I currently have 15x DS18B20 sensors hooked up to an ESP32 and displaying the data on an IOT board. The sensors are placed in a column of wet soil and I am using conductive pipes to heat/cool the soil inside this column.

In the first 2 weeks of using them, everything was working fine. In the third week, I decided to cover up all the mesh-like holes on the column using bubble wrap (to improve the insulation). This new setup was working great for a few days until one sensor started to behave erratically (ie. it would read the correct temperature and then suddenly jump to -5 degrees and then come back to the normal temperature). I continued using it for a few days and then 12 out of the 15 sensors started to act the same way (see picture below).

Normally, I would say that I f*cked up my sensor with moisture trapped inside the column. But two very strange things happened:

  • 12 of the sensors are behaving erratically, but in a NEAR EXACT 'erraticness'
  • I shut off my system for 3 days and just turned it back on, now only 4 out of the 15 sensors are being erratic. The rest are reading fine again...


x - time
y - temperature (deg. C)
Grey line - ambient temperature
Blue lines - (supposedly) the correct reading
Red, orange, yellow lines - erratic sensors

Does anyone have any theories on what could be going on?

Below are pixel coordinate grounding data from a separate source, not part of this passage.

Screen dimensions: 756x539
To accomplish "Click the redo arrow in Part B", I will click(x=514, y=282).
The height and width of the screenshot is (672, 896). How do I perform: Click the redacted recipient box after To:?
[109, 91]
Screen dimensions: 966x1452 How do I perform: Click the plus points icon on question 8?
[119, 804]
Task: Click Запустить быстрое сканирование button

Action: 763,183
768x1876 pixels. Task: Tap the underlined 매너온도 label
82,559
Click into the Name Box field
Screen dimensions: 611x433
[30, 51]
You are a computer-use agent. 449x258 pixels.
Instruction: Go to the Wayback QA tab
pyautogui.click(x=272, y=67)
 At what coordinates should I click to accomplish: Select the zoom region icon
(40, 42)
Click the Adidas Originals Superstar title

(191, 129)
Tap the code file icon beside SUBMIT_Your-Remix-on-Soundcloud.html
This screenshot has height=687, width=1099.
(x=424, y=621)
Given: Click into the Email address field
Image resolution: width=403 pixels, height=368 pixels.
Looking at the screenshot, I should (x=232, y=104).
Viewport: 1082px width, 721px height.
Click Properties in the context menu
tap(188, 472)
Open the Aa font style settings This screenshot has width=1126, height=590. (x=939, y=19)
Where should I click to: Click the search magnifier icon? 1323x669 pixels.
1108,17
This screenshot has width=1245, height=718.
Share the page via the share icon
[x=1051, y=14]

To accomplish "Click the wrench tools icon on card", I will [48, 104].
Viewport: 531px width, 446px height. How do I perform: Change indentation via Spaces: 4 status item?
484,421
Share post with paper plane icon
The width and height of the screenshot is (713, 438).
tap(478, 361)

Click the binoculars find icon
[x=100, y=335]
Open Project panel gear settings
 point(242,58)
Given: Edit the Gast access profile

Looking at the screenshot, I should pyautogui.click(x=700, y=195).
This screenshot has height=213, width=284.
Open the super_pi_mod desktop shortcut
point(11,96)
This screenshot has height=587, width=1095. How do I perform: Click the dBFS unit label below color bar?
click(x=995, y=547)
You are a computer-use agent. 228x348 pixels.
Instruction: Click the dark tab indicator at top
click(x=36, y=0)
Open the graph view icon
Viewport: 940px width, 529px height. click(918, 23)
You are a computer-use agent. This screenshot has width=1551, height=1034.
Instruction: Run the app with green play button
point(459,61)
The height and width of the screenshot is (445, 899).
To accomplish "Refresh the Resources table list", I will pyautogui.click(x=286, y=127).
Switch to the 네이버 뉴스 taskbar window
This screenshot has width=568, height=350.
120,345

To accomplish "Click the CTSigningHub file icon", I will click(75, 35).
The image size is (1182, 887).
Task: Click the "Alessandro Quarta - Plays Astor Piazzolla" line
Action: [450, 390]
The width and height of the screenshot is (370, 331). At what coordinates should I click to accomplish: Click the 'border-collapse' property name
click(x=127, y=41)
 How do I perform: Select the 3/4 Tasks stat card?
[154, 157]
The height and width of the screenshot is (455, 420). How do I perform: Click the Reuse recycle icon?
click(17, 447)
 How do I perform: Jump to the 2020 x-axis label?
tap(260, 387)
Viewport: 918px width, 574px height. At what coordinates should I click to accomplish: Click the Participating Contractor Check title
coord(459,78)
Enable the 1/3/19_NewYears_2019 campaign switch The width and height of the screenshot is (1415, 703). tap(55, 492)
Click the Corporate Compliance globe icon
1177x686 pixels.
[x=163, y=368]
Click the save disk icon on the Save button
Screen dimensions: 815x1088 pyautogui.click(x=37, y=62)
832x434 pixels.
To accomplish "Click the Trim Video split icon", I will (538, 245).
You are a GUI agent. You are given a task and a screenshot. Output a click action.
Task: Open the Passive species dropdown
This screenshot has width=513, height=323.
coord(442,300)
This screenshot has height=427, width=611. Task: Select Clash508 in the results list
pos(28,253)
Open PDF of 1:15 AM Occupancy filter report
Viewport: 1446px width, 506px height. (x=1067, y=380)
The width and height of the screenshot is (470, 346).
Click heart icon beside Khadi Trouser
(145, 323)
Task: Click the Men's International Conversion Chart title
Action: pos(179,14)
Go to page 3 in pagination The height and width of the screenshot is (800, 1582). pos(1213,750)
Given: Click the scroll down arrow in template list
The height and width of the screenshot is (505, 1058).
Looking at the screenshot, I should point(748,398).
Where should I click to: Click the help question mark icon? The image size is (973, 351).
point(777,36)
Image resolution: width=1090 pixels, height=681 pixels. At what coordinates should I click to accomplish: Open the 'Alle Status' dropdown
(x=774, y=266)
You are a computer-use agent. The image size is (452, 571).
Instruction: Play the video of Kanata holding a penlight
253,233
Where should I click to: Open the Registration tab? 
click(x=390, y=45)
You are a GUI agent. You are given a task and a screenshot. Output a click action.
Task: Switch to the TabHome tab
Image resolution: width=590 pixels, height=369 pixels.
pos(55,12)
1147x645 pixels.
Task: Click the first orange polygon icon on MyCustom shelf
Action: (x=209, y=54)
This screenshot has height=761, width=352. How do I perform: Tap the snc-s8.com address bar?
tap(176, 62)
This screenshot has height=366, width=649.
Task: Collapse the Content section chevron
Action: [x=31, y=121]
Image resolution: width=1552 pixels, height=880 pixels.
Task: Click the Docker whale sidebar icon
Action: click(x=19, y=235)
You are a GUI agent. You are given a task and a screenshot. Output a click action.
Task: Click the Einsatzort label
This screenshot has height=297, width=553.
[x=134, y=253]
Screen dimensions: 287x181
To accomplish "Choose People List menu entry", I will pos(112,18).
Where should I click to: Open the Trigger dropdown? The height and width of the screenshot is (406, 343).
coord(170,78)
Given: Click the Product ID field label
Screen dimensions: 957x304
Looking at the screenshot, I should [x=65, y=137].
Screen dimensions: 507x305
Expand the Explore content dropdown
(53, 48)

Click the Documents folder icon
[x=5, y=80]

Moisture and powered electronics DO NOT MIX. Corrosion will over time introduce current paths that are completely unpredictable, and will eventually destroy connections entirely.

Everything, including the connecting wires, exposed to a moist environment needs to be impermeably sealed.

Hello,
It is typically 1 faulty probe that causes the others to malfunction (but this probe is not damaged, it is that with all 15 probes, one is weakened by the shared structure, and it causes the fault for the others; there is at least a mix of addresses ; for the measurement offset, I don't understand). They are therefore wired together, in a star configuration I suppose. The CRC check on the data sent by each probe (integrated in the OneWire library) does not detect the fault : did you check this CRC in your code?
How is the reading done: 15 conversion commands sent to the 15 probes, wait 700...1000 ms, then read the 15 temperature values, or the same thing but probe by probe?
Maybe decrease the value of the pullup resistor on the OneWire pin? I went down to 560 ohms (but on an arduino; I forgot the output power of the esp pins, but less than 1K ohms, it must be possible).
Are there any connections (solder, connector) on the farthest probe extensions?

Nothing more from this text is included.